Übergangsbestimmungen
§ 24.
...
(3) Personen, die gemäß § 65 KFG 1967
1. vor dem 1. November 1997 eine Lenkerberechtigung für die Gruppe C erteilt bekommen haben und bei denen bei Erteilung der Lenkerberechtigung bereits eine tatsächliche oder funktionelle Einäugigkeit bestand, oder
2. seit mehr als zehn Jahren im Besitz einer Lenkerberechtigung für die Gruppe C sind und bei denen die Einäugigkeit nach Erteilung der Lenkerberechtigung eingetreten ist,
darf entgegen den Bestimmungen des § 8 Abs. 5 die Lenkberechtigung für die Klasse C verlängert werden, wenn beim sehenden Auge keine weiteren Beeinträchtigungen entstanden sind und sie nachweislich in den letzten zwei Jahren vor der Wiederholungsuntersuchung Kraftfahrzeuge der Klasse C gelenkt haben."
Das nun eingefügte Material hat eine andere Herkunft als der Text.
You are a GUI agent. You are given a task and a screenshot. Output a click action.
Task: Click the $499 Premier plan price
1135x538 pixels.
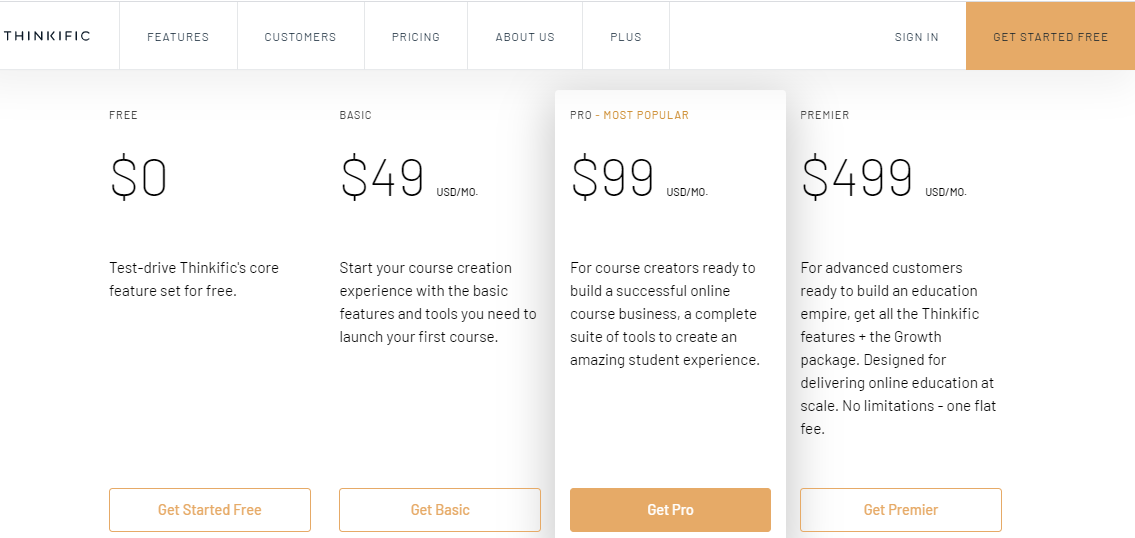pyautogui.click(x=857, y=179)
2. Unstrittig ist im Beschwerdefall, dass der Beschwerdeführer auf dem rechten Auge faktisch erblindet ist. Darauf beruhend erweist sich die Beschwerde als unbegründet.
2.1. Das aufgrund eines rechtzeitigen Antrages auf Verlängerung der befristeten Lenkberechtigung (vgl. § 8 Abs. 5 FSG) eingeleitete Verfahren ist ein selbständiges (neues) Verwaltungsverfahren (vgl. hiezu das hg. Erkenntnis vom 11. April 2000, Zl. 2000/11/0081). In diesem Verfahren ist zu prüfen, ob die Voraussetzungen vorliegen, die auch für die Erteilung einer Lenkberechtigung maßgeblich sind (vgl. das hg. Erkenntnis vom 28. Juni 2001, Zl. 2000/11/0254). Der Umstand, dass der Beschwerdeführer nach seinem Vorbringen noch vor Ablauf der Befristung seiner zuletzt erteilten Lenkberechtigungen, somit rechtzeitig, einen Antrag auf Verlängerung derselben eingebracht hat, wäre zwar nach § 8 Abs. 5 FSG für die Berechtigung zum Lenken von Kraftfahrzeugen der entsprechenden Klassen/Unterklassen für eine Dauer von drei Monaten nach Erlöschen der Lenkberechtigung durch Ablauf der Befristung von Bedeutung, er ändert jedoch nichts daran, dass das Verfahren als solches zur (Wieder)Erteilung einer Lenkberechtigung zu führen war. Die Behörde hatte bei der gegebenen Sach- und Rechtslage - ungeachtet der bisher erfolgten befristeten Erteilung der Lenkberechtigungen - zu beurteilen, ob im Zeitpunkt ihrer Entscheidung sämtliche Voraussetzungen - und damit auch diejenige der gesundheitlichen Eignung nach § 3 Abs. 1 Z. 3 FSG - für die Erteilung der Lenkberechtigung für die beantragten Klassen/Unterklassen vorlagen.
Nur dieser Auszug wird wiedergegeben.